Quinoa. You're not eating it yet, are you? Here is a recipe worthy of your Aunt's holiday table and your post WLS belly.
Not only is quinoa high in protein, but the protein it supplies is complete protein, meaning that it includes all nine essential amino acids. Not only is quinoa's amino acid profile well balanced, making it a good choice for vegans concerned about adequate protein intake, but quinoa is especially well-endowed with the amino acid lysine, which is essential for tissue growth and repair. In addition to protein, quinoa features a host of other health-building nutrients. Because quinoa is a very good source of manganese as well as a good source of magnesium, iron, copper and phosphorus, this "grain" may be especially valuable for persons with migraine headaches, diabetes and atherosclerosis.
Black and White Quinoa Dressing With Butternut Squash and Pecans -
Source - NY Times
The light-colored version of quinoa is a fluffier grain than the black version, so it’s almost as if there are two completely different grains in this colorful mixture.

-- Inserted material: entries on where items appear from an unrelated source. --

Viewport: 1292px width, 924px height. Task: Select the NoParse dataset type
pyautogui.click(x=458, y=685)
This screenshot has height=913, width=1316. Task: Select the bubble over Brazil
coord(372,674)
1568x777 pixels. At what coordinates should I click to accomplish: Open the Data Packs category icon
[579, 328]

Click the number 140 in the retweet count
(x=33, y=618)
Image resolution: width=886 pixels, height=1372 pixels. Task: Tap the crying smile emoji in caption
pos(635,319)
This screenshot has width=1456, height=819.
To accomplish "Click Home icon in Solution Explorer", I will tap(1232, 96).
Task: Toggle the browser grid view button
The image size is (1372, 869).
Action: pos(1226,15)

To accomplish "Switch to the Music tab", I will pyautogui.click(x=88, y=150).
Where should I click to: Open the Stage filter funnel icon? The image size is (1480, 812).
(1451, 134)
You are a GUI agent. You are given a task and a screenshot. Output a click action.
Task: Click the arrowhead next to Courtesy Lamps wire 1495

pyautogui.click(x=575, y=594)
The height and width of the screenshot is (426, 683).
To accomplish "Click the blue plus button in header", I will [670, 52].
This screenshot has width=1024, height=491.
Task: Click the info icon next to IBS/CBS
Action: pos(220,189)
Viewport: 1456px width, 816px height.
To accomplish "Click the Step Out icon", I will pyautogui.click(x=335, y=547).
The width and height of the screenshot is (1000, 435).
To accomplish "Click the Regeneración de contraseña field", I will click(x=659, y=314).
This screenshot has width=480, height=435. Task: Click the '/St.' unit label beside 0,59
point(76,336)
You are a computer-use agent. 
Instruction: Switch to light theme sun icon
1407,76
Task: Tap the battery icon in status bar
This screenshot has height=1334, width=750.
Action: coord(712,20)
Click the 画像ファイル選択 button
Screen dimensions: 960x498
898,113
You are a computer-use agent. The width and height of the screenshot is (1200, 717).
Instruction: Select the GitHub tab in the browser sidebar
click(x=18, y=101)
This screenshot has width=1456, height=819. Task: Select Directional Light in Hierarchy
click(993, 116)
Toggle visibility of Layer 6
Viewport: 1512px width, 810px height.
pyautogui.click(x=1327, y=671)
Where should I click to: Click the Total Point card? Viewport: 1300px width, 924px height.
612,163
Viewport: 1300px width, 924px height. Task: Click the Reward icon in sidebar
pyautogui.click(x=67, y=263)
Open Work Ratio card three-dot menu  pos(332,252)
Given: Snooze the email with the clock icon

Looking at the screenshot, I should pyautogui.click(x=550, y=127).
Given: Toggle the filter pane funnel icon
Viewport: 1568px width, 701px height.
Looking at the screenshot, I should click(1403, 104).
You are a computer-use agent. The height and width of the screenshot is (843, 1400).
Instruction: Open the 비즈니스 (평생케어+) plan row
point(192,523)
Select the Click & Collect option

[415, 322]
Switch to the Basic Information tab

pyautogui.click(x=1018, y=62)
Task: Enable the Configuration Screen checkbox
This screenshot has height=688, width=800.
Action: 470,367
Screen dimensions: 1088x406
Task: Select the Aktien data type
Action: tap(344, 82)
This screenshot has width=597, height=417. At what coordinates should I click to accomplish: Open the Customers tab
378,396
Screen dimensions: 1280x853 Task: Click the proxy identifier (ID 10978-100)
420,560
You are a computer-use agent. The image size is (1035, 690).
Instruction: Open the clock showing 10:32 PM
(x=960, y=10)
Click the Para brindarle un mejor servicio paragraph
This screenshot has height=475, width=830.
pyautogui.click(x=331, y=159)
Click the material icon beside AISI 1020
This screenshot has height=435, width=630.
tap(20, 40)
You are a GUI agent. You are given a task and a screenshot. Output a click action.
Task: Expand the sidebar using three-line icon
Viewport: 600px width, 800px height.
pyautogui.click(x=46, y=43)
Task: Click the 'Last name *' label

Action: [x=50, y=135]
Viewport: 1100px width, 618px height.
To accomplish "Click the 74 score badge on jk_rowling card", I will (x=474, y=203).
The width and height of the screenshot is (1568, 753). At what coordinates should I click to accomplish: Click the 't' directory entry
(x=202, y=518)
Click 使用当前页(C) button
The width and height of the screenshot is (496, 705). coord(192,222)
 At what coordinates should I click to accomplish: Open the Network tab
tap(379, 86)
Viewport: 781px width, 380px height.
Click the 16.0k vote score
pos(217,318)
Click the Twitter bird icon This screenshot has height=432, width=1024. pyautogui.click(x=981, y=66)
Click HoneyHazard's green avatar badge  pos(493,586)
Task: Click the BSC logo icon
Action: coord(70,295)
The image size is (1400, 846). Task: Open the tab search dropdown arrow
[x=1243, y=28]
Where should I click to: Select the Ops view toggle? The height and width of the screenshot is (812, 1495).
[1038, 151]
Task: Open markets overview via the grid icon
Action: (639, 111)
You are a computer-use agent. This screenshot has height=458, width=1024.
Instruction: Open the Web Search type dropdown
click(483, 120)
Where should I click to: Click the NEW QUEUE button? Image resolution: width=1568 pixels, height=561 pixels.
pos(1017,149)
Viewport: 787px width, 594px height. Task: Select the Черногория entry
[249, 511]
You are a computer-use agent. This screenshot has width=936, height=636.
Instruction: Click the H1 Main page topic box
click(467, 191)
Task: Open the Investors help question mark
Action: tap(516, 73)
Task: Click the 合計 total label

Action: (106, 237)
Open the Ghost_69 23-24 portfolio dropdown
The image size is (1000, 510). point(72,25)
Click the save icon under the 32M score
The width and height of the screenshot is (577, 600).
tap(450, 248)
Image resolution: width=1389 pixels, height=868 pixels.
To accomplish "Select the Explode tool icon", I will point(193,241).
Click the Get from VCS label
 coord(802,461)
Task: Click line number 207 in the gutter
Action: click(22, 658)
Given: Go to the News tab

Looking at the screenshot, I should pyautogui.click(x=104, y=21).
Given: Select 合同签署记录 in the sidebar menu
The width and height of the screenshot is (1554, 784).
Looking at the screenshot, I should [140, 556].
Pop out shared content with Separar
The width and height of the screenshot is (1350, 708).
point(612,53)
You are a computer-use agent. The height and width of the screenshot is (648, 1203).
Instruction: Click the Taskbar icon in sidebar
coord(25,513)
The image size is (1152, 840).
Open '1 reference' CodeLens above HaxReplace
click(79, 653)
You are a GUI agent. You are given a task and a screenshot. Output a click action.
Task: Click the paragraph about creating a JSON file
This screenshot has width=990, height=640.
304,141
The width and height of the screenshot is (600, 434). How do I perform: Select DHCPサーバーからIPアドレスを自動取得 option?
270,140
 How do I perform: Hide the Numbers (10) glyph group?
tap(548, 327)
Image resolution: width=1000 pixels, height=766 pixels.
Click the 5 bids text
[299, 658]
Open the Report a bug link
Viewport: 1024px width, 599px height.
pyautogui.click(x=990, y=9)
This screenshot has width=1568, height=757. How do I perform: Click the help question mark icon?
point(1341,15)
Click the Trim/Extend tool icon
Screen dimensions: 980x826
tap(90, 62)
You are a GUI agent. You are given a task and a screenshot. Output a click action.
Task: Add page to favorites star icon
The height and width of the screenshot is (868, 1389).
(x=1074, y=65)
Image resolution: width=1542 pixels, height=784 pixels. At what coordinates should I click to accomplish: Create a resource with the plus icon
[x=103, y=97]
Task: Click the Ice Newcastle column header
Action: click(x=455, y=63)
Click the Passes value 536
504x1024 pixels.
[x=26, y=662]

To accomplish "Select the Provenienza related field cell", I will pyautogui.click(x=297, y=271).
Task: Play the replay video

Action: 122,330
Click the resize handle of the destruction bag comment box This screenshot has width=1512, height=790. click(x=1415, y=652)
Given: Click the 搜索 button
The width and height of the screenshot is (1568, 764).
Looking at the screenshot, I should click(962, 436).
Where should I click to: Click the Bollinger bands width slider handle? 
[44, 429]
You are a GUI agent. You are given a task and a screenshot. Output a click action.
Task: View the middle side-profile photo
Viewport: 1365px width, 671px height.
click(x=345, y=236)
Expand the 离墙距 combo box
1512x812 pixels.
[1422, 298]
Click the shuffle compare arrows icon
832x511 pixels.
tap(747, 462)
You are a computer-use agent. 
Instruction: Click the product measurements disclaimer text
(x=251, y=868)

- 1 cup regular (golden) quinoa
- 3/4 cup black quinoa
- 5 1/4 cups water, chicken stock or vegetable stock
- Salt to taste
- 2 tablespoons extra virgin olive oil
- 3/4 pound butternut squash, cut in small dice
- 1 medium onion, finely chopped
- 1 cup diced celery
- 1 tablespoon fresh thyme leaves
- 2 garlic cloves, minced
- 1/2 cup lightly toasted pecans, coarsely chopped
- 1/3 cup dried cranberries
- 2 tablespoons chopped fresh sage
- Freshly ground pepper to taste
1. Keeping the quinoas separate, wash in several changes of water. In separate saucepans, combine the golden quinoa with 3 cups water or stock and the black quinoa with 2 1/4 cups water or stock. Add salt to taste, bring to a boil, cover and simmer 15 to 25 minutes, until the quinoa is tender and the grains display a coiled thread. The black quinoa takes longer to cook, and the thread will not pop out of all of the grains. Drain through a strainer and return both quinoas together to one of the pots. Place a clean kitchen towel over the pot and return the lid. Let sit while you prepare the other ingredients.
2. Heat 1 tablespoon of the oil over medium-high heat in a large, heavy skillet and sauté the squash, stirring often, until it is tender and lightly browned, 15 to 20 minutes. Season to taste with salt and pepper and transfer to a bowl. Turn the heat down to medium and add the remaining oil and the onion. Cook, stirring often, until the onion begins to soften, about 3 minutes, and add a generous pinch of salt and the celery and thyme. Cook, stirring often, for 3 minutes, until the onion is completely tender and the celery is just tender, and add the garlic. Stir over medium heat until the garlic smells fragrant, 30 seconds to a minute, and transfer to the bowl with the squash. Add the quinoa and the remaining ingredients and stir together. Season to taste with salt and pepper. Transfer to an oiled or buttered baking dish and cover with foil.
3. Warm for 20 to 30 minutes in a 325-degree oven before serving.
Yield: Makes about 7 cups, serving 12 to 14.
Advance preparation: The entire dish can be made up to 2 days ahead. Cooked quinoa will keep for 3 or 4 days in the refrigerator and can be frozen.
Nutritional information per serving (12 servings): 173 calories; 1 gram saturated fat; 2 grams polyunsaturated fat; 4 grams monounsaturated fat; 0 milligrams cholesterol; 24 grams carbohydrates; 3 grams dietary fiber; 13 milligrams sodium (does not include salt to taste); 4 grams protein.